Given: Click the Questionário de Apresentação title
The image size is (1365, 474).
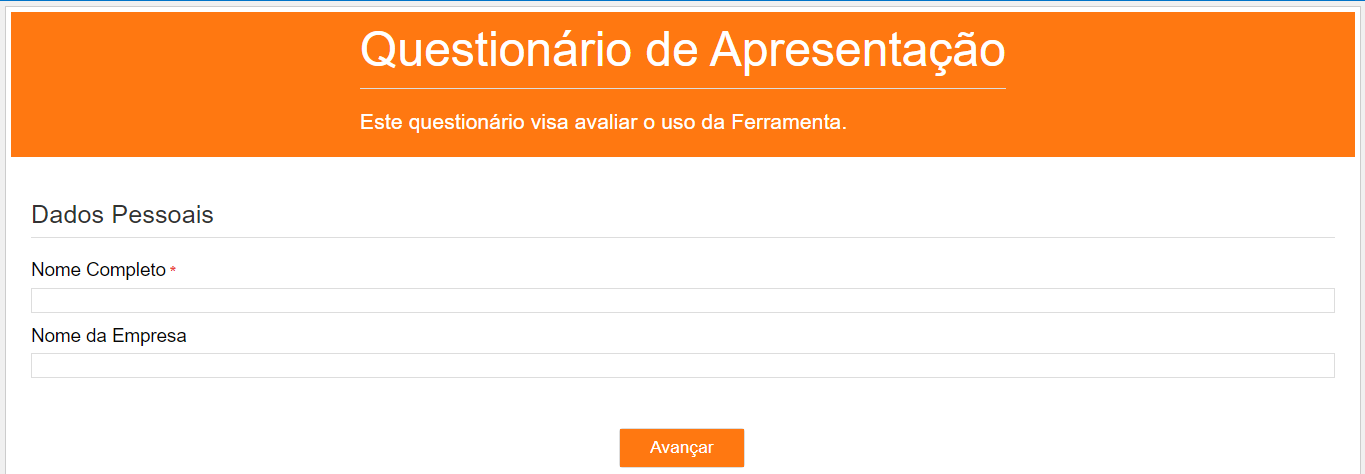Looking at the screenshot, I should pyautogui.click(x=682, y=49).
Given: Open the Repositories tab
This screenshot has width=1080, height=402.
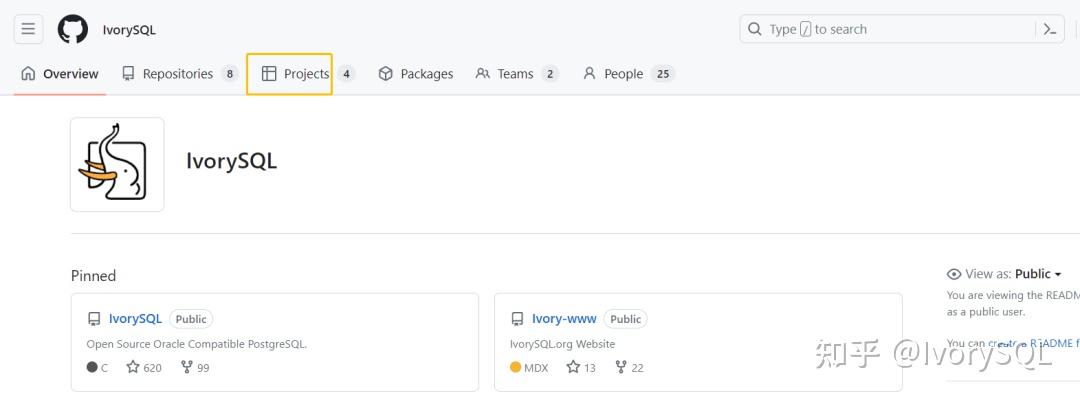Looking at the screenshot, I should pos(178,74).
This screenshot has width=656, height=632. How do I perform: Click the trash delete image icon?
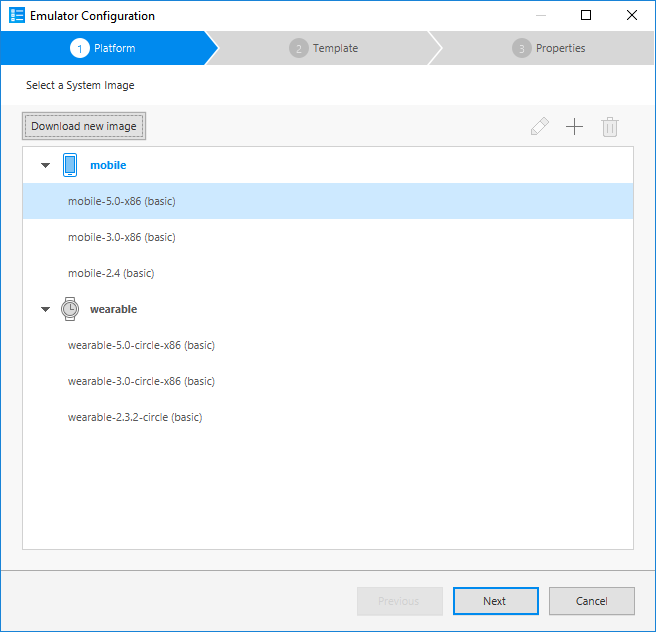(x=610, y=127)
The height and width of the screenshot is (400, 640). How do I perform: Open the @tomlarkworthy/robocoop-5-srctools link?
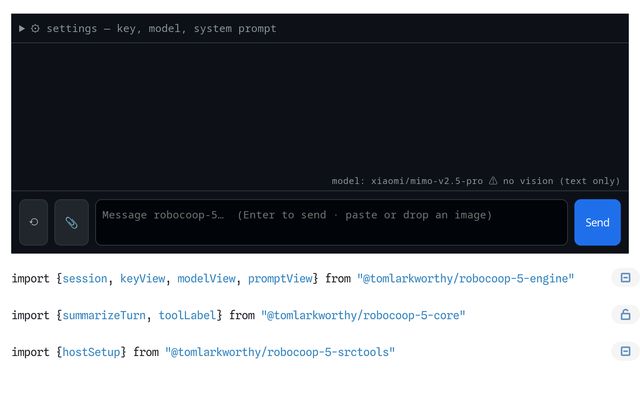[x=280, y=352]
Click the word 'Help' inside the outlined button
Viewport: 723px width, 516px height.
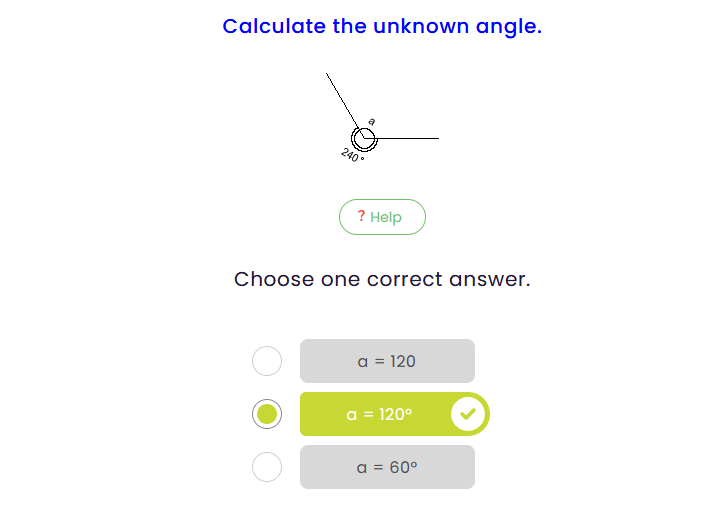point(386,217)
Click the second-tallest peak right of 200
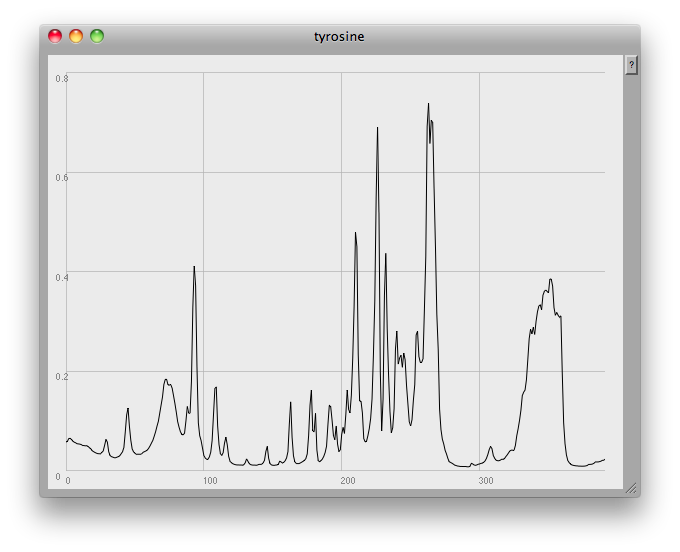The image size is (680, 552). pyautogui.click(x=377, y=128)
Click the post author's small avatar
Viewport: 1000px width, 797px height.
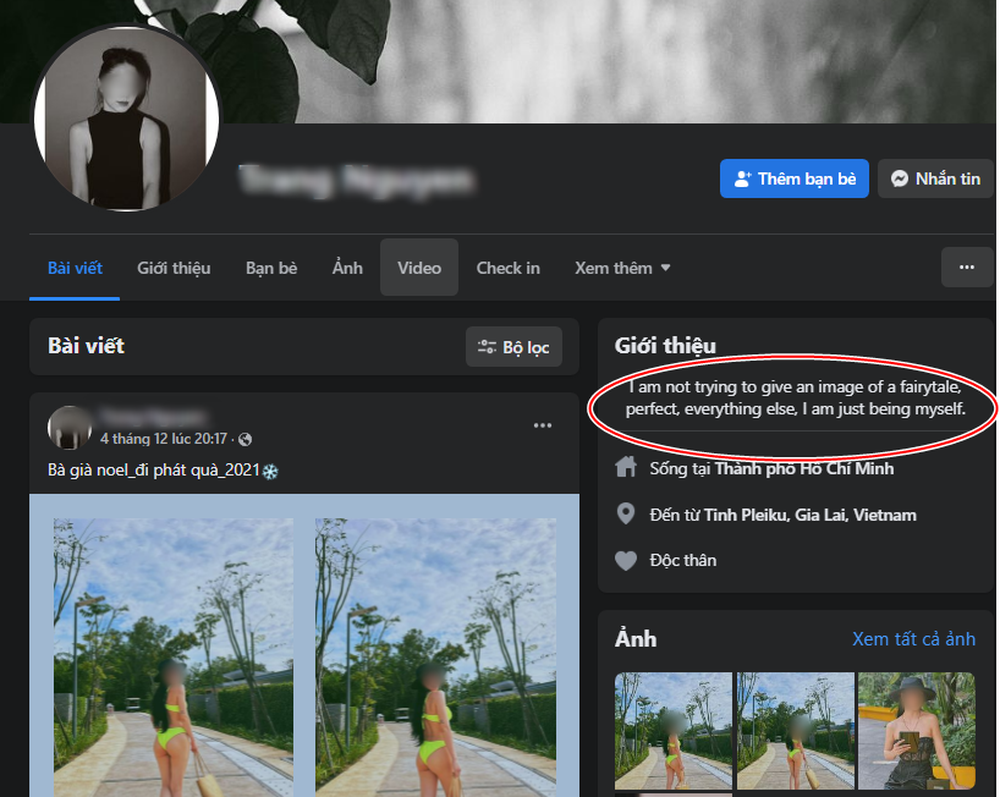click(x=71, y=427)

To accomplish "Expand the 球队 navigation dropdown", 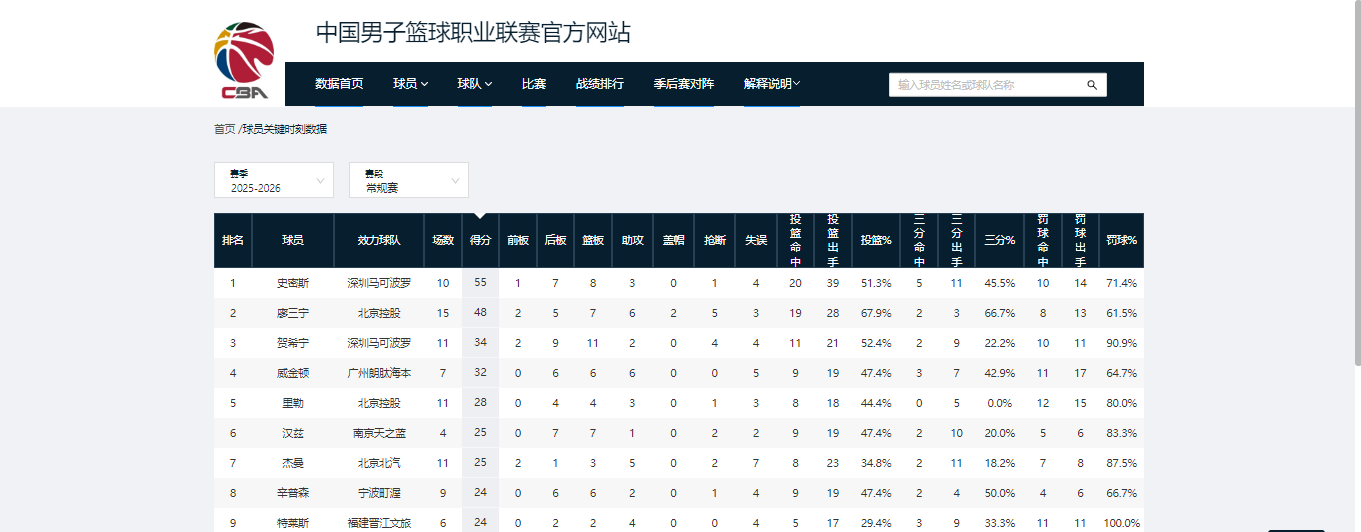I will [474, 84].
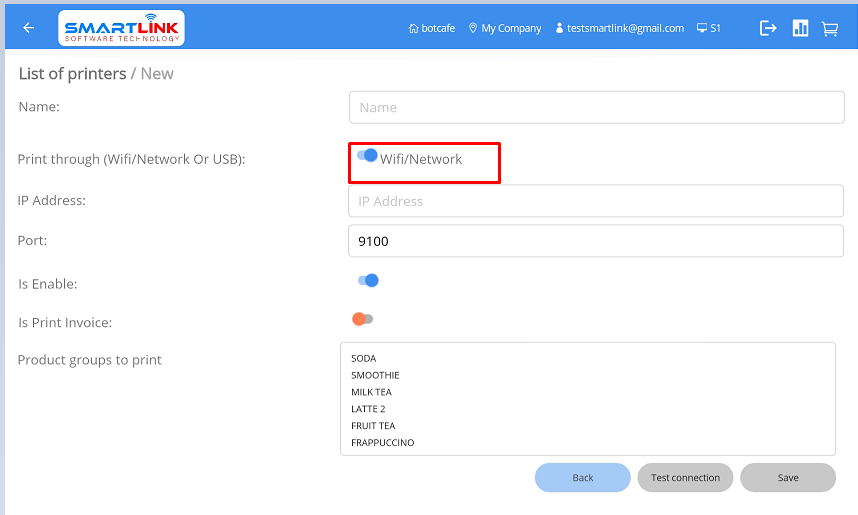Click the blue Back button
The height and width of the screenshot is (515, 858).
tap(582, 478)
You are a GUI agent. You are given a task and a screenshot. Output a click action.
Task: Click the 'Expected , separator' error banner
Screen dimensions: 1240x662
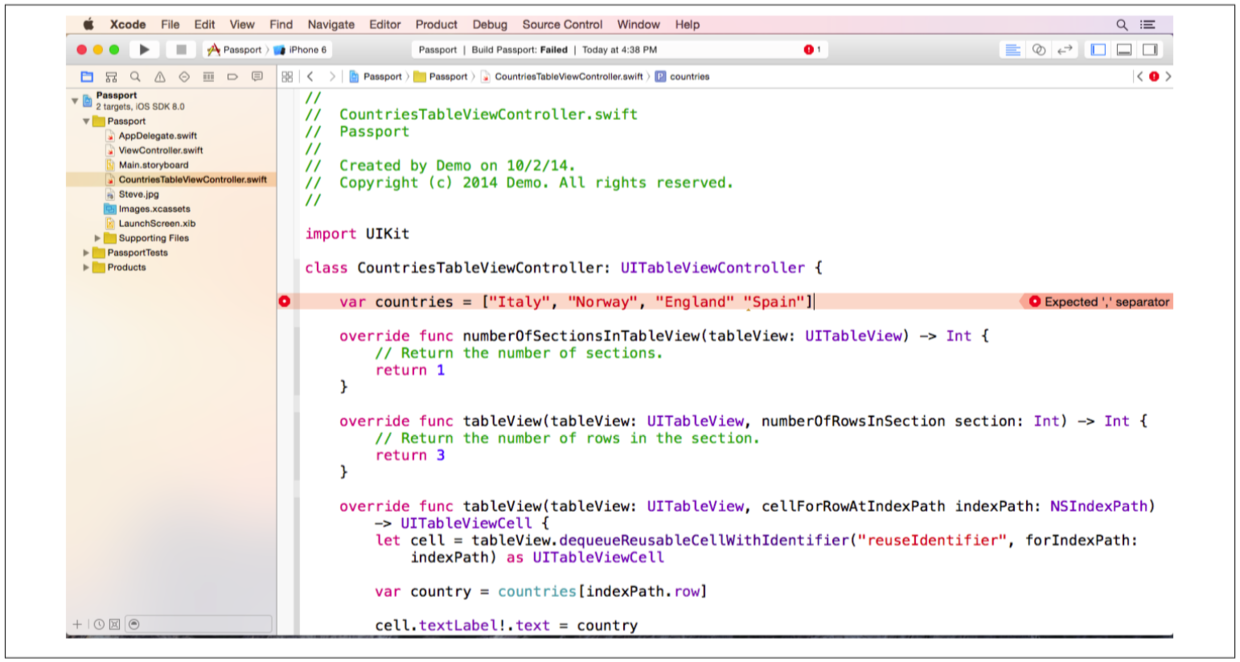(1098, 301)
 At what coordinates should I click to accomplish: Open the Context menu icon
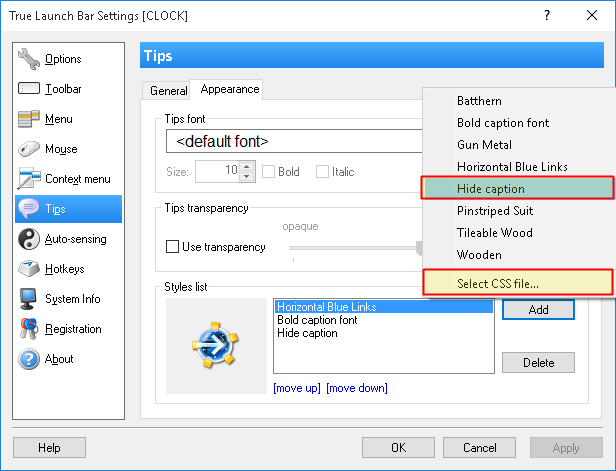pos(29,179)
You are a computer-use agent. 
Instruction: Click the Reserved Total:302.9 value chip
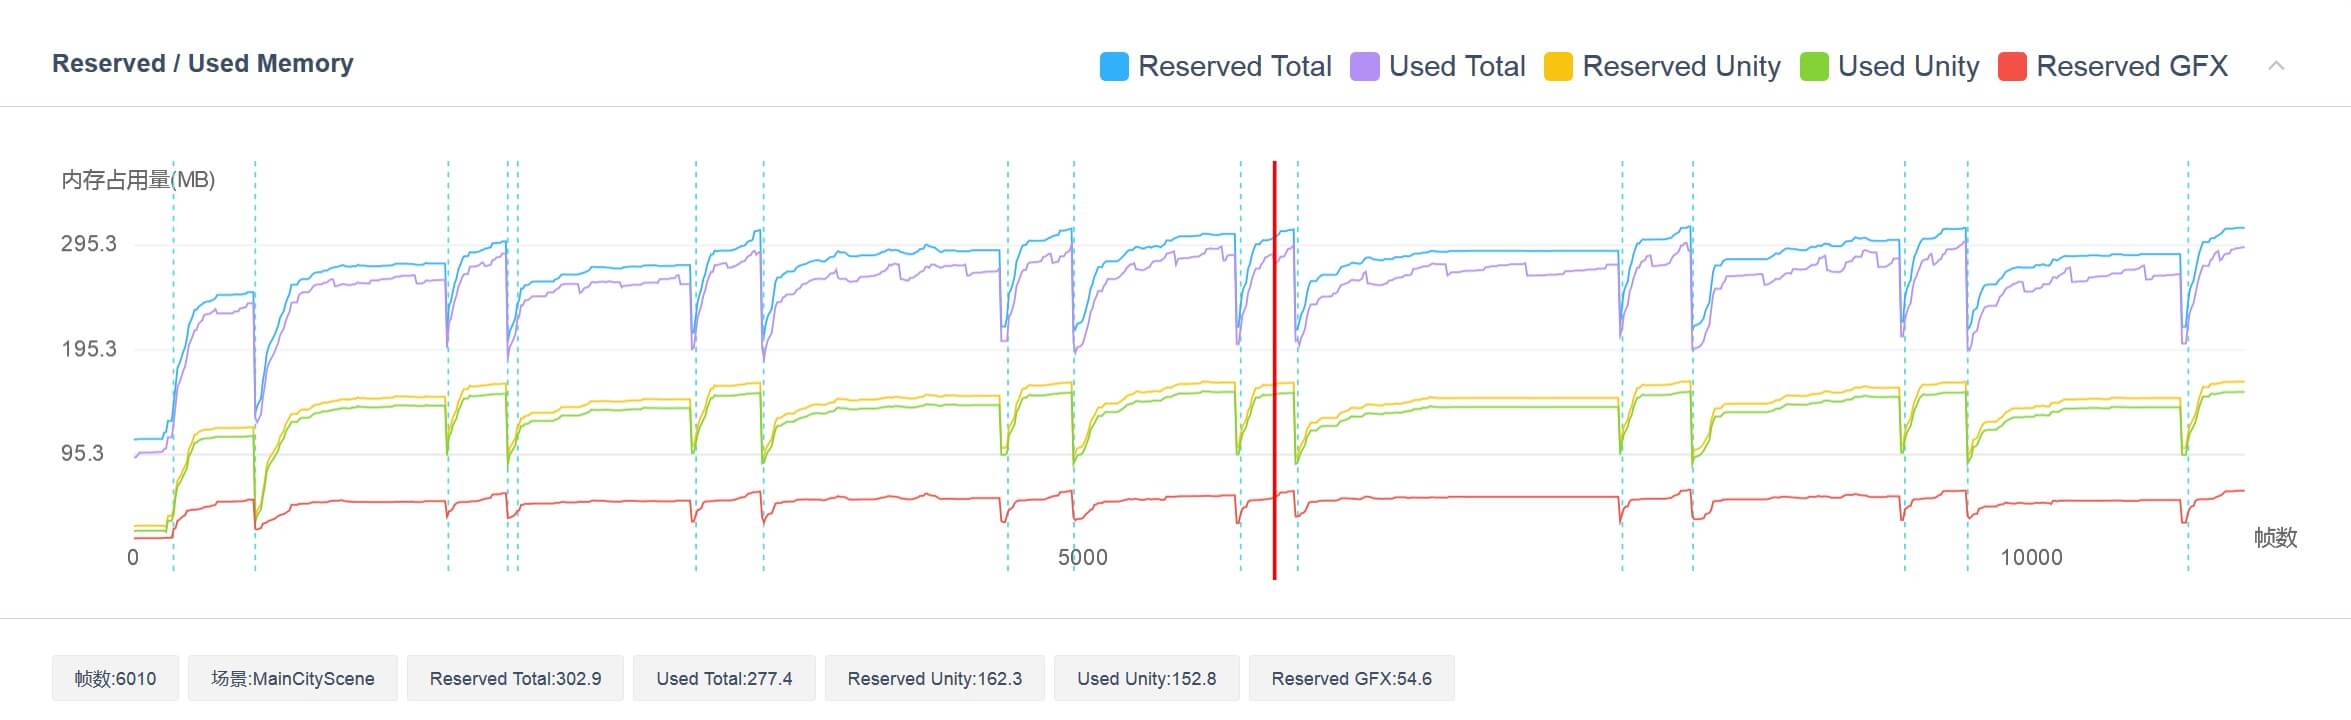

- - - - -

**Work request:**
Only one number is wanted: how many lines in the records above contain the string "agent".

**Response to this task:**
2